Recommendation: Provide the exact definition and item wording for agentic deployment (Sec. 2.2.2), including examples of “agentic” vs non-agentic tools and the organizational level referenced. In Sec. 3.4, report subgroup sizes/prevalence and present marginal effects or predicted probabilities (with confidence bands) for the interaction (error frequency $\times$ agentic) to make the substantive size interpretable. Add robustness checks with additional controls (industry/job family/job level/AI maturity proxies) and/or organization-level clustering/FE (if available) to show the interaction is not an artifact of correlated organizational characteristics.
-
The incentives result (intrinsic rewards associated with performative disclosure; extrinsic not significant) is intriguing but currently under-identified and risks over-interpretation as “innovation theater” (Sec. 3.5; Sec. 4). Intrinsic rewards may proxy AI discourse salience or innovation-oriented teams where overclaiming is more visible/admitted; extrinsic rewards nulls may reflect low prevalence or coarse (binary) measurement; reverse causality is also plausible (people who overclaim may perceive/endorse intrinsic rewards).

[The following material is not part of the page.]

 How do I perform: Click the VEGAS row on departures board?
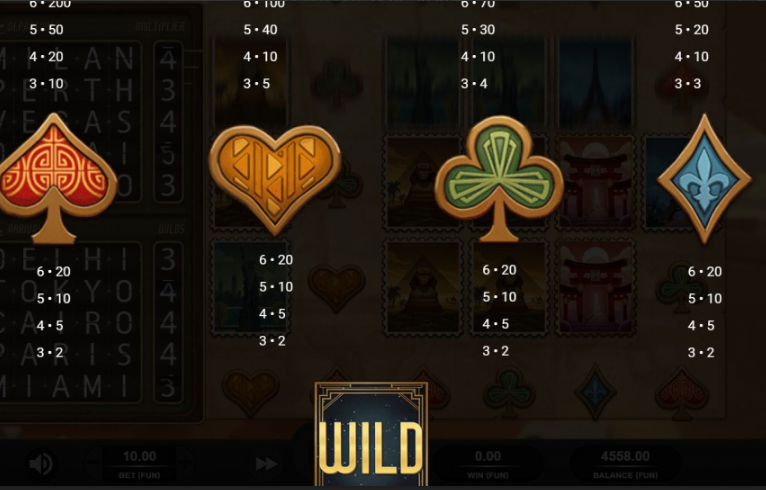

Recommendation: In Sec. 3.5, report prevalence for intrinsic/extrinsic reward measures and provide effect sizes as predicted probabilities (not just log-odds). Temper mechanism claims in Sec. 4 to “consistent with” rather than definitive theater/strategic gaming. If feasible, (i) test interactions (e.g., intrinsic rewards $\times$ job security; intrinsic $\times$ cultural climate) to assess boundary conditions; (ii) add controls for organizational AI maturity and role type; and (iii) discuss reverse-causality possibilities explicitly in limitations.